Le précédent film d'Antoine Desrosières, Haramiste, était une comédie de 40 minutes sortie en 2015, sur deux jeunes filles voilées prises entre l’étau des interdits et leurs désirs naissants (Inas Chanti et Souad Arsane étaient déjà au casting). "Haramiste montrait comment l’interdit provoque de la frustration, et À genoux les gars travaille sur la suite, ou comment la frustration conduit à la violence. La vie et la société forgent des (mauvaises) consciences avec ces étapes, nous, nous racontons comment des jeunes femmes apprennent à y résister, en cela c’est une comédie d’apprentissage à la résistance contre la culture dominante patriarcale. Les deux films ont en commun de finir en remettant en question le saint graal des interdits sexuels culturels ou religieux", raconte le réalisateur.
À genoux les gars est ponctué par plusieurs chansons yéyé. Le metteur en scène Antoine Desrosières explique ce choix : "Comme pour les acteurs/scénaristes, je me suis livré à un casting de centaines de chansons pour en choisir sept qui m’ont parues intemporelles du point de vue de certains thèmes : les abus des garçons, et les filles qui se défendent en affirmant leurs désirs. Deux chansons insistent fortement là-dessus : « Les garçons sont des brigands », chantée par Anne-Marie Vincent, une jeune fille de 17 ans, écrite par cette même jeune fille à l’époque, et « À genoux les gars ». Elles font parfaitement écho au film, qui, comme elles, est lui aussi le fruit d’un travail d’écriture de jeunes femmes de leurs temps."
Pour Antoine Desrosières, la présence de ces chansons doit être mise en parallèle avec le fait qu'à l'heure actuelle rien a changé depuis la révolution sexuelle de la fin des années 1960. Le cinéaste précise : "En allant chercher des chansons Yé-yé d’avant la révolution sexuelle de mai 68, je voulais faire un parallèle entre les interdits et désirs des jeunes femmes de cette époque et ceux des jeunes femmes dont nous parlons dans le film."
Même s'il aborde un sujet délicat, Antoine Desrosières a choisi la comédie plutôt que le drame.

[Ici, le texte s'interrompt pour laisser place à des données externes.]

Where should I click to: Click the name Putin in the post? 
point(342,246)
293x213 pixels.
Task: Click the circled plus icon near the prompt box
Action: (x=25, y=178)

Le metteur en scène pense en effet que, par la comédie, un public pouvant se reconnaître dans le reflet négatif montré par le film peut davantage rire de lui-même. "Sans relativiser la dureté des faits, le rire ouvre une brèche dans le cerveau, cela le rend plus perméable à ce qu’on veut raconter", précise-t-il.
À genoux les gars possède la particularité suivante : les acteurs du film en sont devenus eux-mêmes les co-auteurs. Ainsi, avant le tournage, Antoine Desrosières a fait quatre mois de répétitions pendant lesquelles il a développé le scénario avec eux. "Deux mois durant lesquels on passe en revue toutes les situations du film en demandant aux acteurs de les développer en improvisations filmées, puis deux mois durant lesquelles les acteurs répètent sur les scènes qui ont été réécrites par Anne-Sophie Nanki et moi à partir de ces improvisations. C’est un travail nécessaire au dépassement du cliché. Car le but de ces quatre mois d’exercice est de faire exploser le stéréotype en permanence."
Pour Haramiste, Antoine Desrosières avait auditionné des centaines d’actrices avant de choisir Inas Chanti et Souad Arsane. Avec À genoux les gars, il a procédé de la même manière pour les trois comédiens masculins, qui ont été dénichés parmi quelques mille cinq cent prétendants. Le réalisateur développe : "Je ne faisais pas seulement un casting d’acteurs, mais aussi de coscénaristes. J’avais besoin qu’ils soient capables de m’offrir du matériel comique. Sur tous les candidats que nous avons vus, seuls m’intéressaient ceux ayant de l’imagination, capables de continuer l’improvisation plus d’une demi-heure. Ce n’est pas parce que c’est long que c’est bon, mais s’ils étaient capables de m’épater par leur impudeur, leur audace et leur drôlerie, je savais que ces gens ne pouvaient pas être bêtes."
Parallèlement à la sortie au cinéma de À genoux les gars, Antoine Desrosières va montrer sur YouTube une web série de 30 épisodes de 10mn diffusés entre juin et décembre 2018. "C’est, je le crois, plein d’intérêt : tout à fait inédit comme expérience, la série faisant connaître cet univers et ces personnages aux jeunes, adeptes des smartphones et tablettes, prioritaires pour notre propos. On compte bien que cette mise en lumière les attire en salles pour voir toute l’histoire d’un coup sans attendre décembre… Nous souhaitons ainsi que le film et la série créent une synergie positive qui profite aux deux", explique le cinéaste.